High-Fidelity Modelling of the Molten Salt Fast Reactor

TL;DR

This paper develops a comprehensive multiphysics model of the Molten Salt Fast Reactor using Cardinal, integrating neutronic and thermal-hydraulic feedback with transport of decay heat and delayed neutron precursors, highlighting current capabilities and limitations.

Contribution

It introduces a detailed multiphysics simulation framework for MSFRs combining OpenMC, NekRS, and Cardinal, with novel modeling of DNPs and DHPs transport and feedback mechanisms.

Findings

Model shows reasonable temperature and heat source behavior.

Current OpenMC limitations restrict delayed neutron source location modifications.

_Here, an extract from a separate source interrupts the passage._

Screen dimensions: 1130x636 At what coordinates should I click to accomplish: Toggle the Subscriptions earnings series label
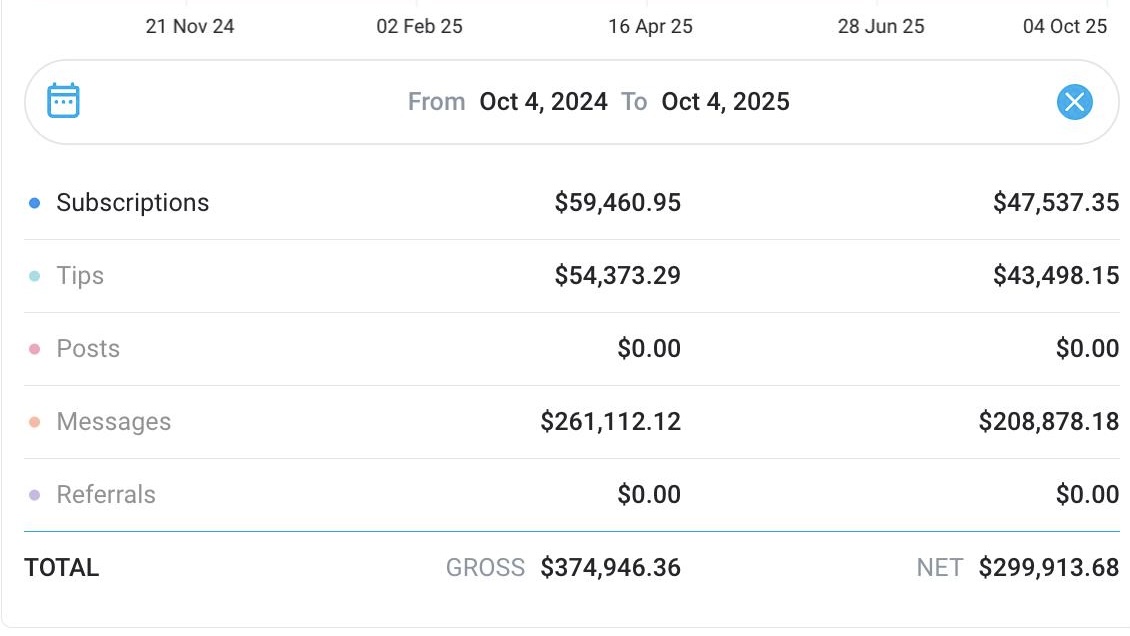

Framework sets groundwork for future MSFR simulations with enhanced feedback modeling.

Abstract

The Molten Salt Fast Reactor (MSFR) is one of the six GEN-IV reactor designs. In the MSFR, the liquid fuel is the coolant, which moves throughout the primary circuit. This complex phenomenology requires multiphysics modeling. In the present paper, a model of the MSFR is developed in the multiphysics code Cardinal, considering neutronic-thermal hydraulic feedback and the transport of delayed neutron precursors (DNPs) and decay heat precursors (DHPs). OpenMC is used to solve neutronic equations, and NekRS is used to solve mass, momentum, energy, DNPs, and DHPs distribution. A RANS k-t turbulence model is used in NekRS. DNPs and DHPs are modeled using a convective-diffusion equation with modified source terms considering radioactive decay. Cardinal results showed a reasonable behavior for temperature, heat source, velocity, DNPs, and DHPs. However, the current limitations in OpenMC do not allow the modification of delayed neutron source locations. Ongoing efforts look to include this feature in future work to introduce DNP feedback in OpenMC.